▸ **Assignment**:
Starting with the line that contains "click on highlight-color-icon." and going on through the line that contains "Looking at the image, I should click on (576, 132).", copy those lines of the data below word for word, with the pictures left out.
[Opening Extracted material section]
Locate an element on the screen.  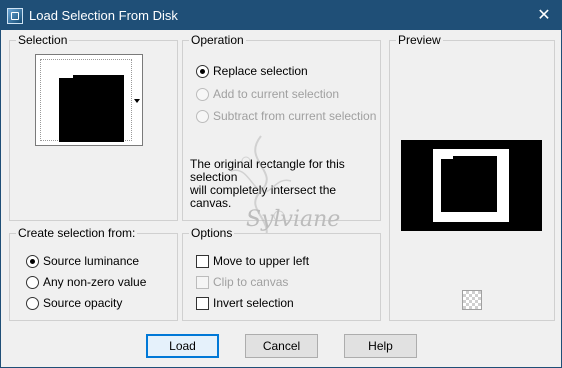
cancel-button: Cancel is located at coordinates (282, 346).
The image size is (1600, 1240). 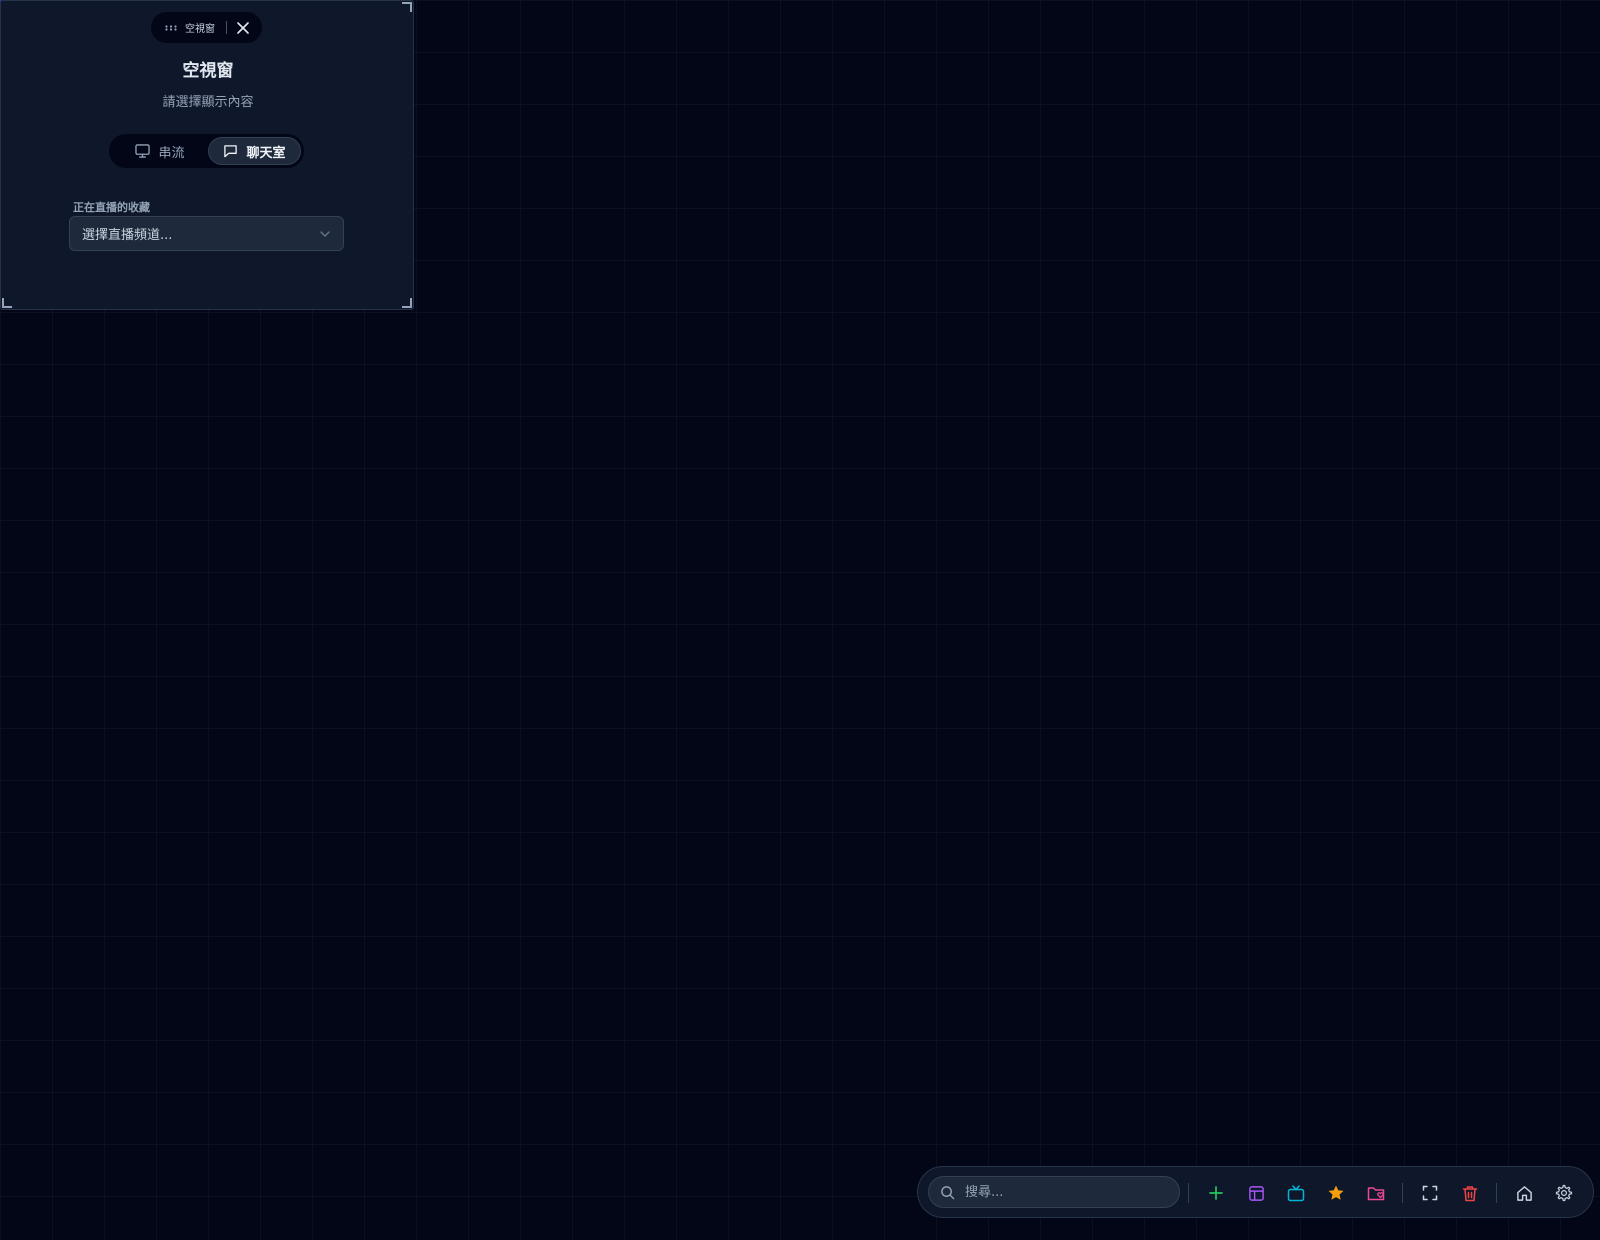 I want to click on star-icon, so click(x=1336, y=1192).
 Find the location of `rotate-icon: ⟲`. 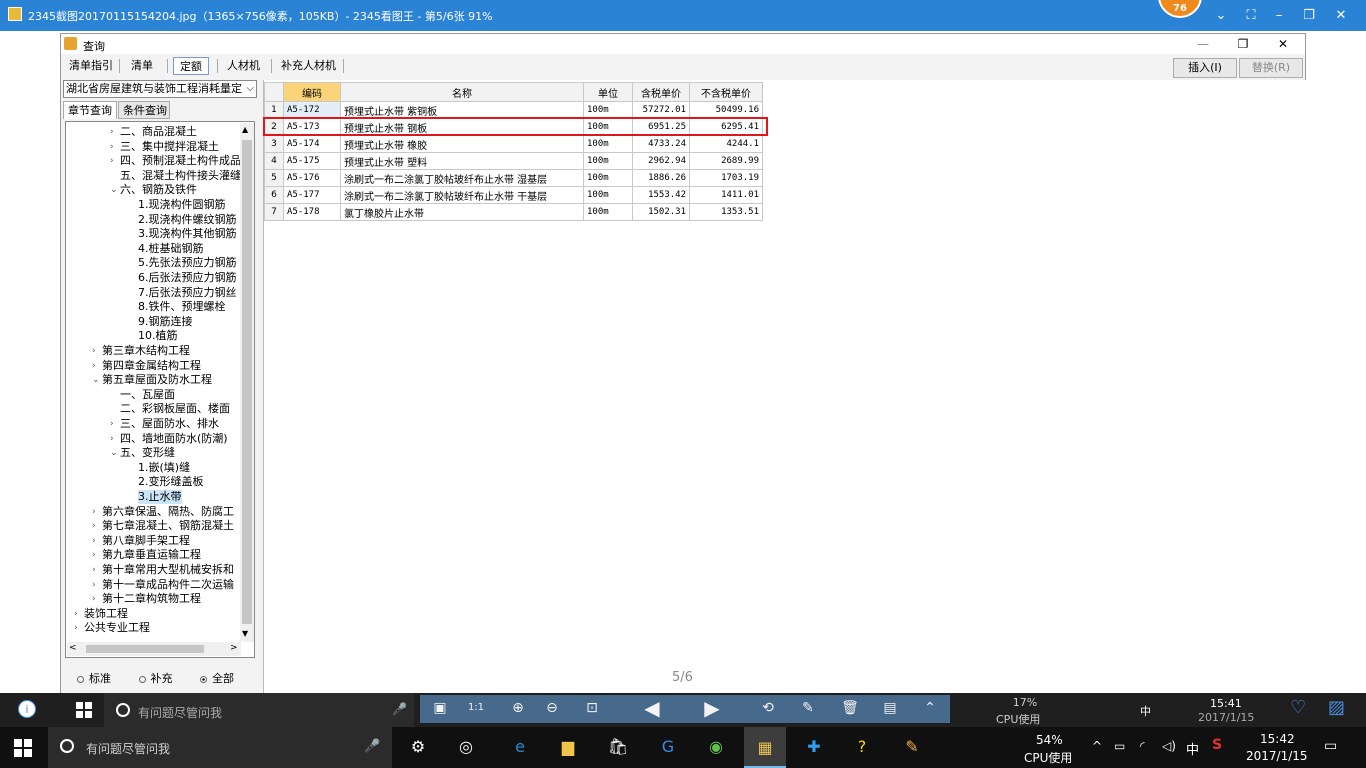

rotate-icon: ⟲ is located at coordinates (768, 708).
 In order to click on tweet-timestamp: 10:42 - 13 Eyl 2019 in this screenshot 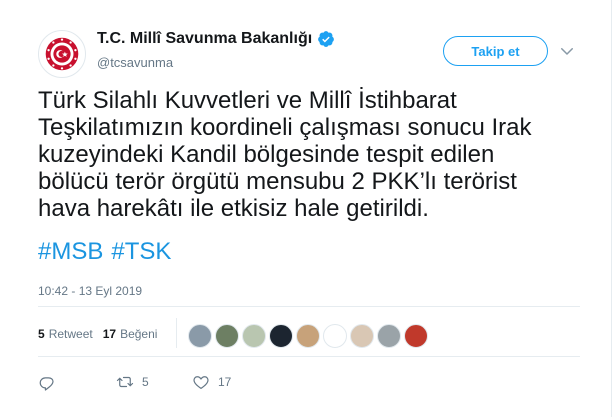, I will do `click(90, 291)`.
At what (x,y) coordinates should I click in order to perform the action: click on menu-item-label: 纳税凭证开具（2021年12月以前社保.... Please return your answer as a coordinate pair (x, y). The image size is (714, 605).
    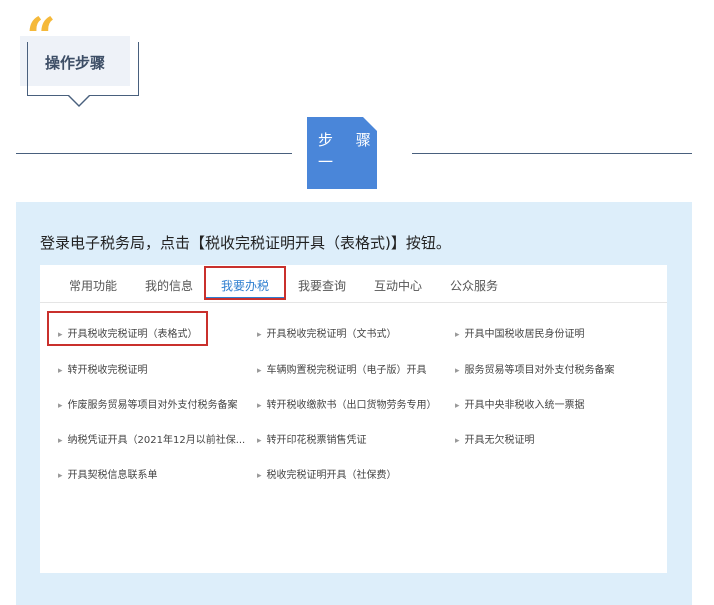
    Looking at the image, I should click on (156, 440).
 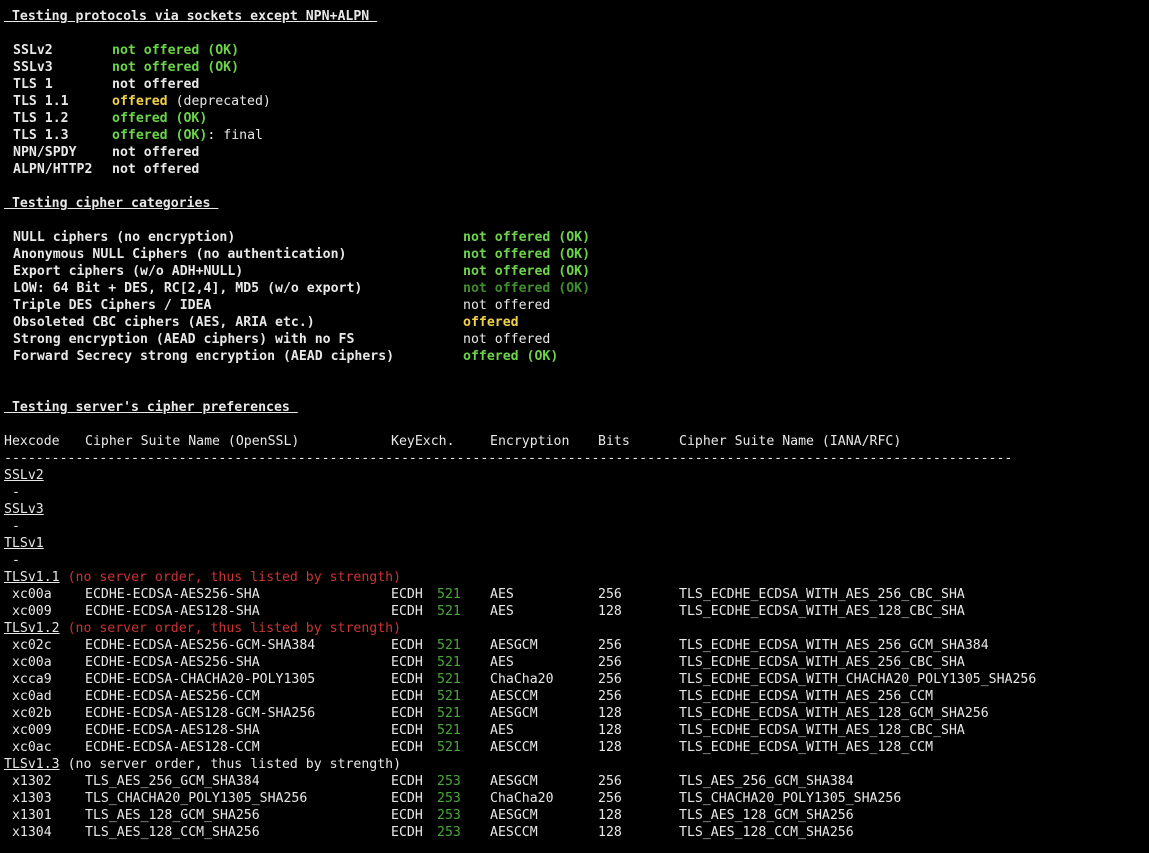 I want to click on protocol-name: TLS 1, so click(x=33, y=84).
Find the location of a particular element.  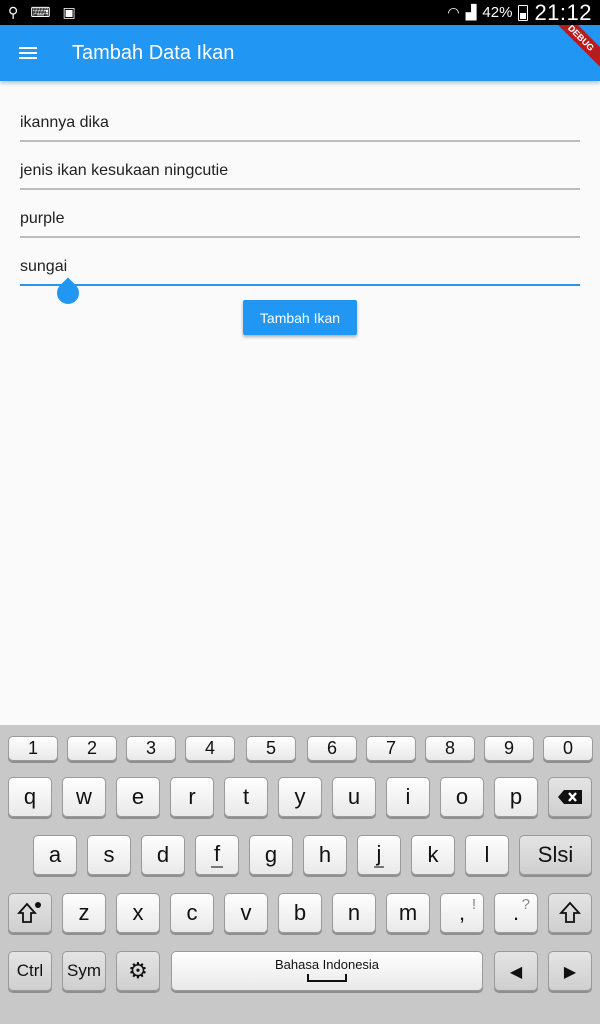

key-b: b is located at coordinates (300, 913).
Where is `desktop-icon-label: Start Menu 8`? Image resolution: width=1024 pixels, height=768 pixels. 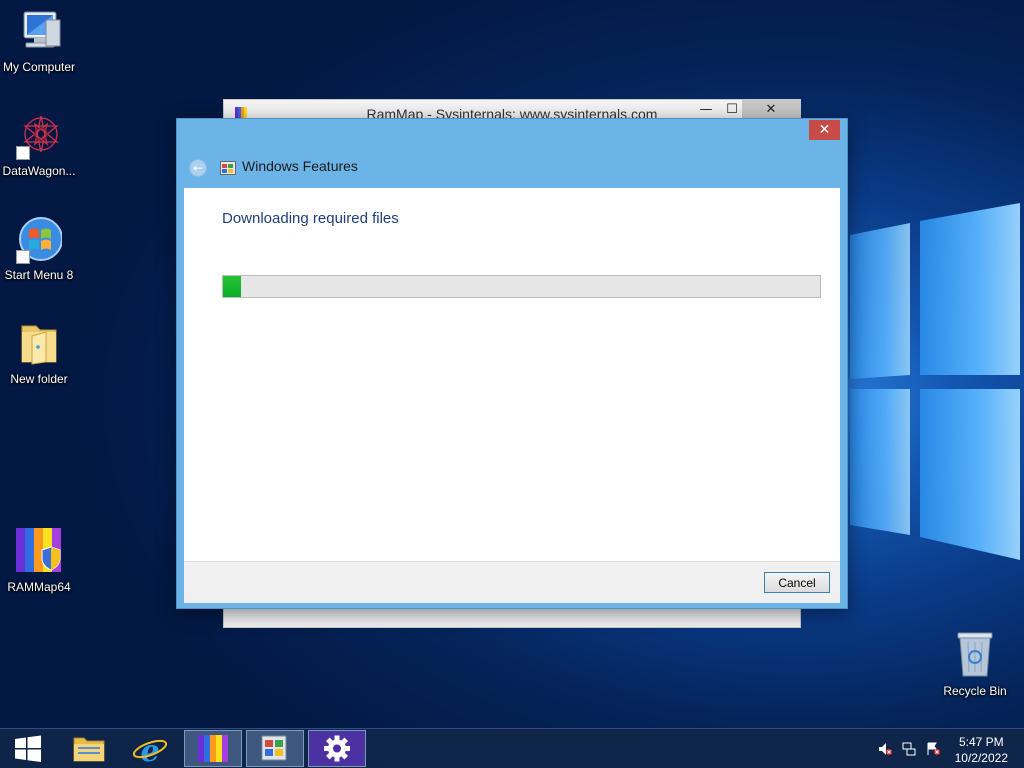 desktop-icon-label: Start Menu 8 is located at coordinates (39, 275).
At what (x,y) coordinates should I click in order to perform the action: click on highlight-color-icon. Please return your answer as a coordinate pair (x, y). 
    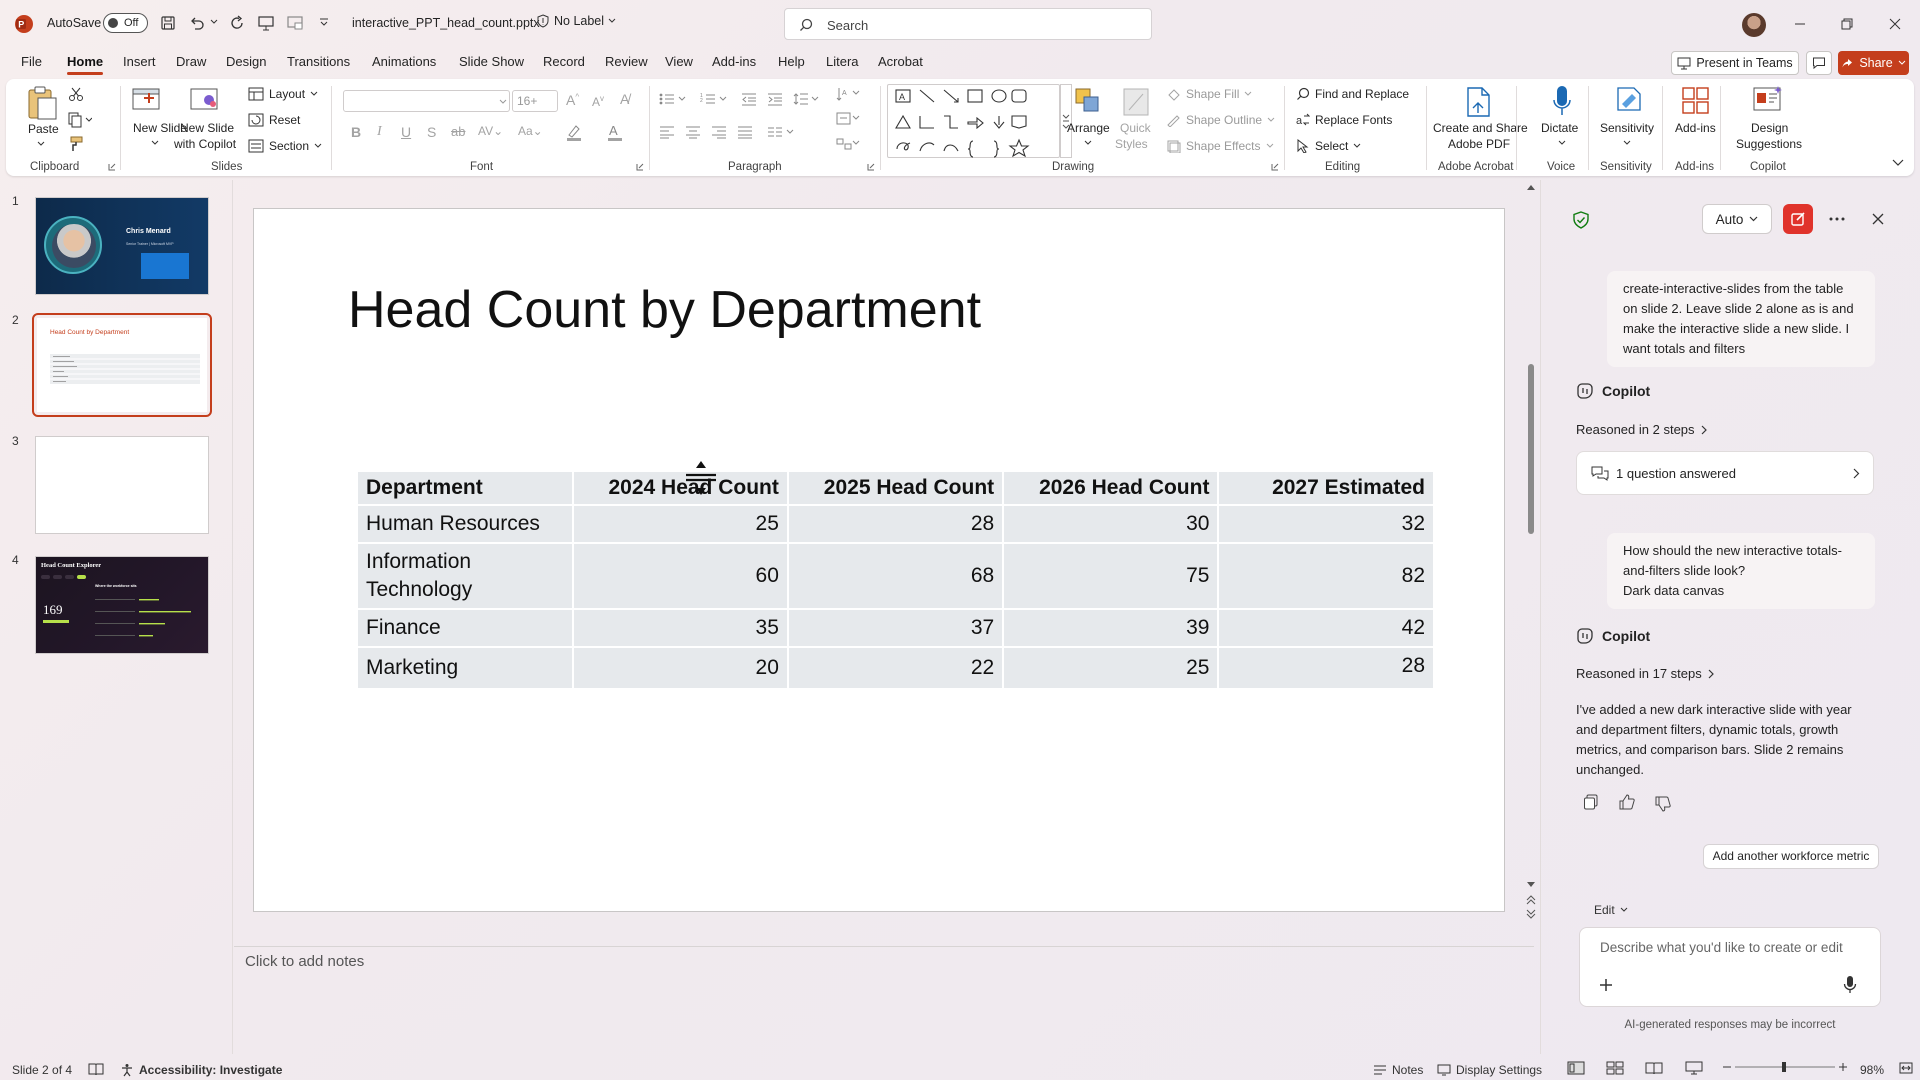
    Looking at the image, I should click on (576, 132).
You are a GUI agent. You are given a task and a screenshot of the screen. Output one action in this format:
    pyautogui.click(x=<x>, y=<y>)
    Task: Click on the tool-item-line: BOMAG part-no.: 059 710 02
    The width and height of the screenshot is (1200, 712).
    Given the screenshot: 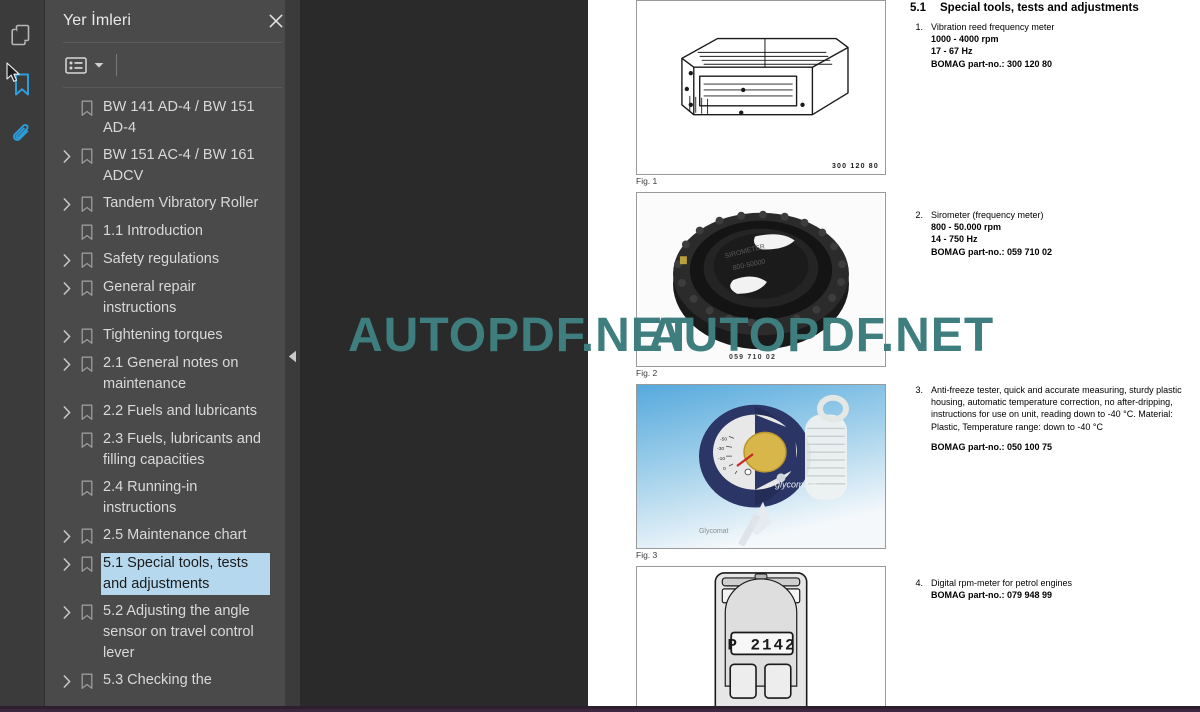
[Closing Extracted material section]
▸ **Answer**:
At what (x,y) coordinates should I click in order to perform the action: click on highlight-color-icon. Please return your answer as a coordinate pair (x, y). 
    Looking at the image, I should click on (576, 132).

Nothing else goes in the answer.